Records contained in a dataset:
⁂

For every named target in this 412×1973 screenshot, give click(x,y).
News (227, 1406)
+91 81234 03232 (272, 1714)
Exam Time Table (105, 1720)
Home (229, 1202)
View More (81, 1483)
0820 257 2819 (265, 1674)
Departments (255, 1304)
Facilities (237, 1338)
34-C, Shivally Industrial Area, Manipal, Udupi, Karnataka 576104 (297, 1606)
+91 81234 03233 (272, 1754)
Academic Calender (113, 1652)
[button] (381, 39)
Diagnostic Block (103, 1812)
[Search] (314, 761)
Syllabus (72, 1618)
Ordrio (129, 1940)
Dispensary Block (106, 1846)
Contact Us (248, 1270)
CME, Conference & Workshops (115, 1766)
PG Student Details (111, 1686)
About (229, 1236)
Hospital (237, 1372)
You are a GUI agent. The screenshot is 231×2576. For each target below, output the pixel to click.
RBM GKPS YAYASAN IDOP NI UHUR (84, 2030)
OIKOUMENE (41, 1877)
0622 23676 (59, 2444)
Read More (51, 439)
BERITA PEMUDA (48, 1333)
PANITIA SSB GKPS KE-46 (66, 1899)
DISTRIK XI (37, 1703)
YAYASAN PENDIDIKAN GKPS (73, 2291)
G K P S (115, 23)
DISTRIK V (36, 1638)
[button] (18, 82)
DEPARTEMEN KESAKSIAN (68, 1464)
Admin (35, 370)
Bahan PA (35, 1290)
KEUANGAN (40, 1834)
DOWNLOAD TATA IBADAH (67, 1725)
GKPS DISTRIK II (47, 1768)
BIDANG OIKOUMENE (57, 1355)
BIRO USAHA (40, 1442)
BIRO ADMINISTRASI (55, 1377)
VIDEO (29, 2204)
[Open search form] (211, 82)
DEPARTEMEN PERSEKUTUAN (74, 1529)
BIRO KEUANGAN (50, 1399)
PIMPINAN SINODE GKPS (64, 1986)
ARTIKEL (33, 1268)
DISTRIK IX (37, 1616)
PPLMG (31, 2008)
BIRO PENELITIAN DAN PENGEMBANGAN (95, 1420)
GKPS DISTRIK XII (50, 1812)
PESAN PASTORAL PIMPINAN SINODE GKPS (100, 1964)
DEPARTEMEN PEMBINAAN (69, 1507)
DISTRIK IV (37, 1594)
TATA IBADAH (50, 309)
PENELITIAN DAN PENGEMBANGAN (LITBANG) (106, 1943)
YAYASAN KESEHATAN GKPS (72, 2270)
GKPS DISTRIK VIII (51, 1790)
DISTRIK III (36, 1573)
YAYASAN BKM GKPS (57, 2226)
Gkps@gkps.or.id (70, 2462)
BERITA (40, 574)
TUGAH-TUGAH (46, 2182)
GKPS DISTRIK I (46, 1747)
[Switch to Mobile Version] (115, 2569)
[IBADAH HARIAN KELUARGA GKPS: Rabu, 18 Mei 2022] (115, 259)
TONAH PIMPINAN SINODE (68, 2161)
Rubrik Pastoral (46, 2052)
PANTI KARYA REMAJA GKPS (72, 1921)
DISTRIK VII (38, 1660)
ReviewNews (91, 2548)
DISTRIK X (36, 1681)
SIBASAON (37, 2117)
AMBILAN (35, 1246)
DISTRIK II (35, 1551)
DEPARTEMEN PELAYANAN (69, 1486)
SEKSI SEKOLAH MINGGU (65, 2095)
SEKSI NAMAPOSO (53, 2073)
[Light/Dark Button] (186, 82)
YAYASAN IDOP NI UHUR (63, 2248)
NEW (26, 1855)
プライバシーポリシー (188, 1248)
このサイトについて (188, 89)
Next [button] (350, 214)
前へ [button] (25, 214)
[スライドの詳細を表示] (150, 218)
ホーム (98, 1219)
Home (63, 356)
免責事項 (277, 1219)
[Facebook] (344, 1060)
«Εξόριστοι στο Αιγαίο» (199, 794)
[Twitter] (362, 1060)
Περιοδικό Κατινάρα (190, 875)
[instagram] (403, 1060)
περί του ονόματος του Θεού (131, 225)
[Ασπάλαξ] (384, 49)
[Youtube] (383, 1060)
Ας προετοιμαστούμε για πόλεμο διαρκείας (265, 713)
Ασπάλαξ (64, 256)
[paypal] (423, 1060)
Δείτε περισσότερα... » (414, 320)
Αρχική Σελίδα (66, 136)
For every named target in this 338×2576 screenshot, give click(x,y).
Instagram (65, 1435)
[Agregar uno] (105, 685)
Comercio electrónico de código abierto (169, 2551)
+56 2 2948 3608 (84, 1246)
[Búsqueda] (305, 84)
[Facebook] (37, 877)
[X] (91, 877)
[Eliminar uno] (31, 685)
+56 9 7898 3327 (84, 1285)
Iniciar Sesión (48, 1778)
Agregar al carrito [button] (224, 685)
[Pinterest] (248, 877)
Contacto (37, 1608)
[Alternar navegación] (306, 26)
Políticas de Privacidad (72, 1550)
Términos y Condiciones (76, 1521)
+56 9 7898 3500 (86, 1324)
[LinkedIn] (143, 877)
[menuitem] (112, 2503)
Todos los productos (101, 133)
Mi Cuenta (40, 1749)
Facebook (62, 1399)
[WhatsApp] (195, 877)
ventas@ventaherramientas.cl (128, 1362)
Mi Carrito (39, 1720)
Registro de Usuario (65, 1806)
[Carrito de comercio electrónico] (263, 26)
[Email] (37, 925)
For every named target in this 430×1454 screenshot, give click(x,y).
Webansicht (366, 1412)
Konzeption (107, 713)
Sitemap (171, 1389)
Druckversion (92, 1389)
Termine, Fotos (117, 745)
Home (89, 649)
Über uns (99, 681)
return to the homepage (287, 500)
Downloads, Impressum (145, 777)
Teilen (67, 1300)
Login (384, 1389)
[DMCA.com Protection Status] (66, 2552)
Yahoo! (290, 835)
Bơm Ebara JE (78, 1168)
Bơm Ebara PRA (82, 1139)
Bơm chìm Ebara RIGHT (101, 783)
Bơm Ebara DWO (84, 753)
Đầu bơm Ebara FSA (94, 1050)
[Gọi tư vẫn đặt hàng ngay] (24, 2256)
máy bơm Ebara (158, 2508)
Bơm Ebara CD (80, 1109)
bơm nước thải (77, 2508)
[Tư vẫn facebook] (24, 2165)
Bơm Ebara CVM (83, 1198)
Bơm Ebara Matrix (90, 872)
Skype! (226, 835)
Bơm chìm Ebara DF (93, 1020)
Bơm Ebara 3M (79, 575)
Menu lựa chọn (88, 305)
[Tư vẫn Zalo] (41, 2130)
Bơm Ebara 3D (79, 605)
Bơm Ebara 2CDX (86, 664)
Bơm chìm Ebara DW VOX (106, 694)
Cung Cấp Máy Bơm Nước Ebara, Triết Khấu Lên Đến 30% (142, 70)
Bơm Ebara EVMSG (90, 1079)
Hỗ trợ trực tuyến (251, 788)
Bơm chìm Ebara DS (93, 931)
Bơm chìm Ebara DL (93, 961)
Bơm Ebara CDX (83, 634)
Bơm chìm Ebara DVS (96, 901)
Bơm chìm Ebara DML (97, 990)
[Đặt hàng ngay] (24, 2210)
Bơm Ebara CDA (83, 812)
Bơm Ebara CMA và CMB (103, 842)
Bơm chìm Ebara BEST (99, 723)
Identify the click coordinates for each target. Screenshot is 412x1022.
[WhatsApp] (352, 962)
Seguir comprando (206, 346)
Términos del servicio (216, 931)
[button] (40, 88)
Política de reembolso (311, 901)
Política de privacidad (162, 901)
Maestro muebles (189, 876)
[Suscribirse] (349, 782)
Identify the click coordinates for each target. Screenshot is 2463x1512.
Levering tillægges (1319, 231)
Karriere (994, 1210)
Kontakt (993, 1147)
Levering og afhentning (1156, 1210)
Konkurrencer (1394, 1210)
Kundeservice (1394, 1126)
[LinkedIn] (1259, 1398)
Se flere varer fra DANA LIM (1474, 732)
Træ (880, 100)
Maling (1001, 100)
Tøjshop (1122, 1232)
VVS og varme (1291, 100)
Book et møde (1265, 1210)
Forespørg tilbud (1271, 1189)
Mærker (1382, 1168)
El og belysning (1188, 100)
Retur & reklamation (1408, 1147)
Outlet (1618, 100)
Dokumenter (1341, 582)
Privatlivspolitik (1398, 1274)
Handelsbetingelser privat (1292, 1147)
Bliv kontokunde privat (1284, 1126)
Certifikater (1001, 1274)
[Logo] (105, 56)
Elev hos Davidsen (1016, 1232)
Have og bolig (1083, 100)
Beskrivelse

⁂

Above are the entries; copy out every line among them that contains the word "DEPARTEMEN".

__Task result__.
DEPARTEMEN KESAKSIAN (68, 1464)
DEPARTEMEN PERSEKUTUAN (74, 1529)
DEPARTEMEN PEMBINAAN (69, 1507)
DEPARTEMEN PELAYANAN (69, 1486)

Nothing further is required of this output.